By Eric Miller, Staff Reporter

This story appears in the Jan. 31 print edition of Transport Topics.

More than two dozen retail and shipper organizations, including the National Industrial Transportation League and the National Retail Federation, have urged congressional leaders to advance legislation that repeals the antitrust immunity that ocean liner carriers have enjoyed since 1916.

“That rare and special privilege allows foreign shipping companies to collectively fix the freight rates, service terms, and vessel capacity offered to U.S. im­porters and exporters,” the groups said in a letter to House Transportation Committee Chairman John Mica (R-Fla.) and several other leaders.

“In today’s global marketplace, there is no rationale for allowing these anticompetitive practices to continue,” the groups said in their letter.



Problems from the recession were “exacerbated by ocean carriers who ‘rolled freight’ and stranded cargoes in foreign and U.S. ports, breached their contracts with U.S. importers and exporters, and applied virtually uniform across-the-board rate increases and surcharges,” according to the letter.

Spokesmen for both the Transpacific Stabilization Agreement, an organization that represents major container shipping lines, and the World Shipping Council, declined comment on the letter.

Curtis Whalen, executive director of the American Trucking Associations’ Intermodal Motor Carriers Conference, said ATA for several years has supported removing ocean carriers’ antitrust immunity but recently hasn’t been actively engaged in debating the issue.

“They should not be free to discuss prices and various other things that truckers can’t do,” Whalen told Transport Topics.

“I certainly think it’s an issue that needs to be looked at and addressed again,” Whalen said, “but when I rank issues, I would not put it up in the forefront.

The idea of removing ocean carriers’ immunity has been debated in Congress off and on for years.
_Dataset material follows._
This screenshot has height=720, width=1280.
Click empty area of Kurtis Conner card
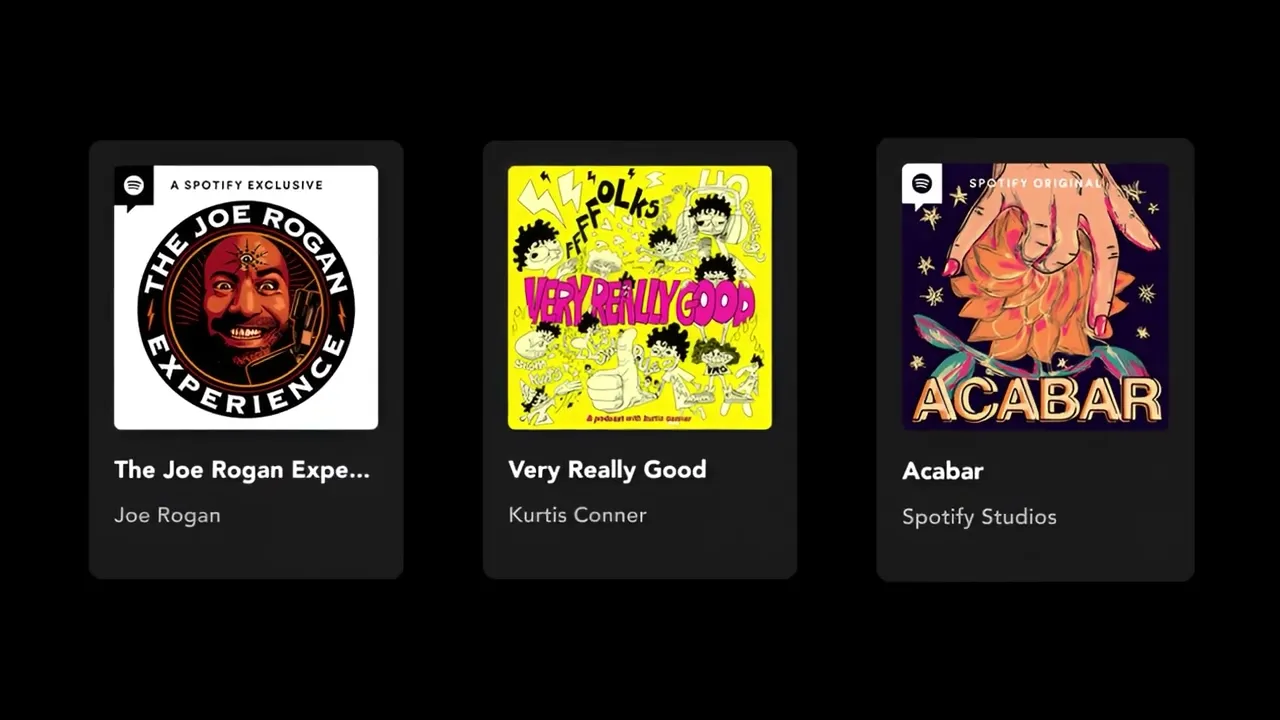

The most recent effort, a bill introduced last year by Rep. James Oberstar (D-Minn.), the previous House Transportation Committee chairman, failed to muster support.
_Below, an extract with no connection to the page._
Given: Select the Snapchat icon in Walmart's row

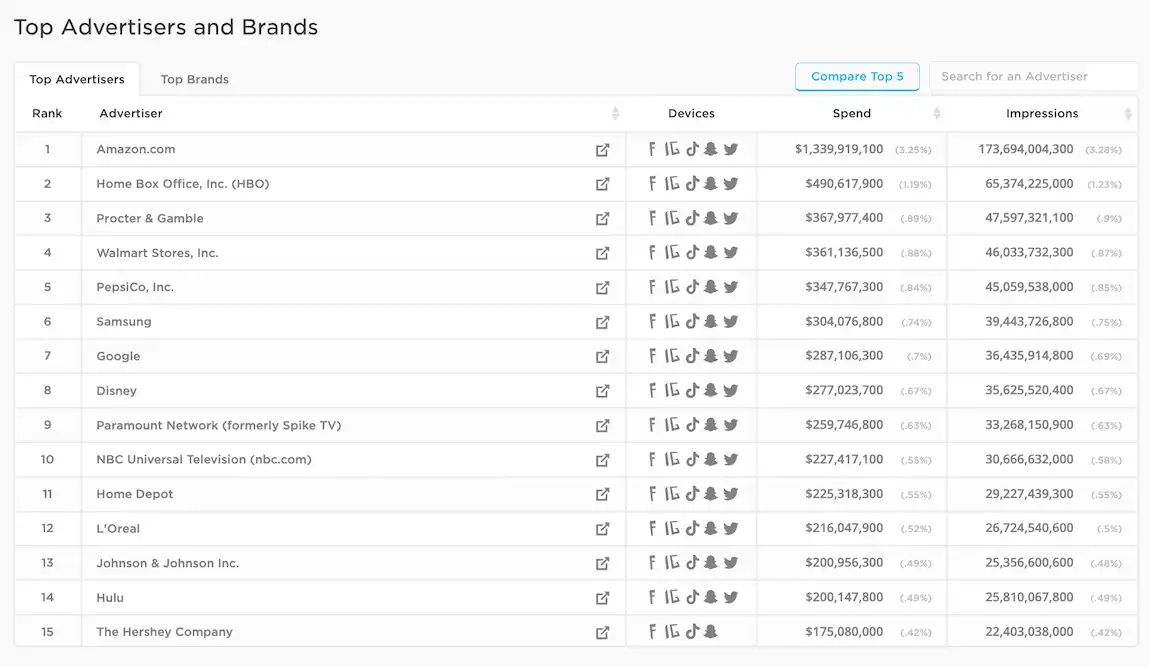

Joanne Casey, president of the Intermodal Association of North America, said her group had not yet taken a position on the issue.
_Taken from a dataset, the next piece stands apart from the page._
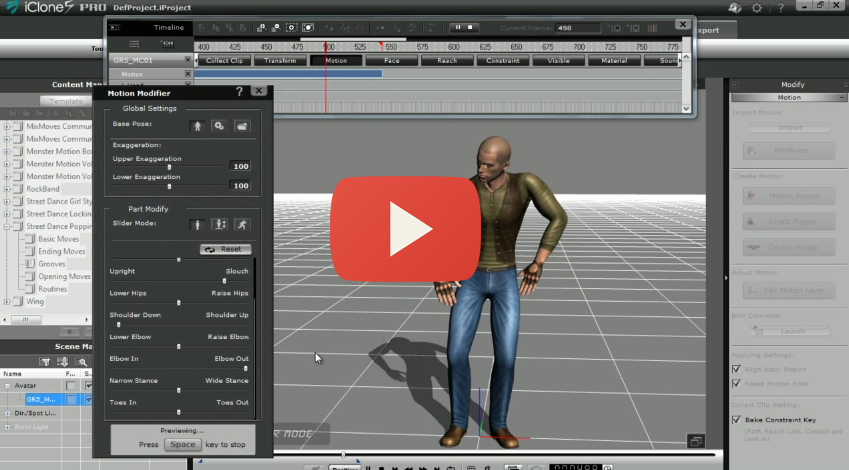Switch to the Constraint timeline track tab

pos(503,61)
“We know that Federal Maritime Commission is looking at some of these issues,” she told TT. “Absent any specific regulatory or legislative initiatives, we don’t have an official position on it.”

In a statement in December, NITL officials expressed “profound disappointment” over a fact-finding investigation by FMC into numerous U.S. importer and exporter complaints of “perceived malpractices” by ocean carriers that resulted in supply-chain service disruptions and rate and surcharge increases from 2009 though much of 2010.

“The commission appears to have concluded that these problems were simply a misunderstanding between carriers and their customers,” said Bruce Carlton, NITL president.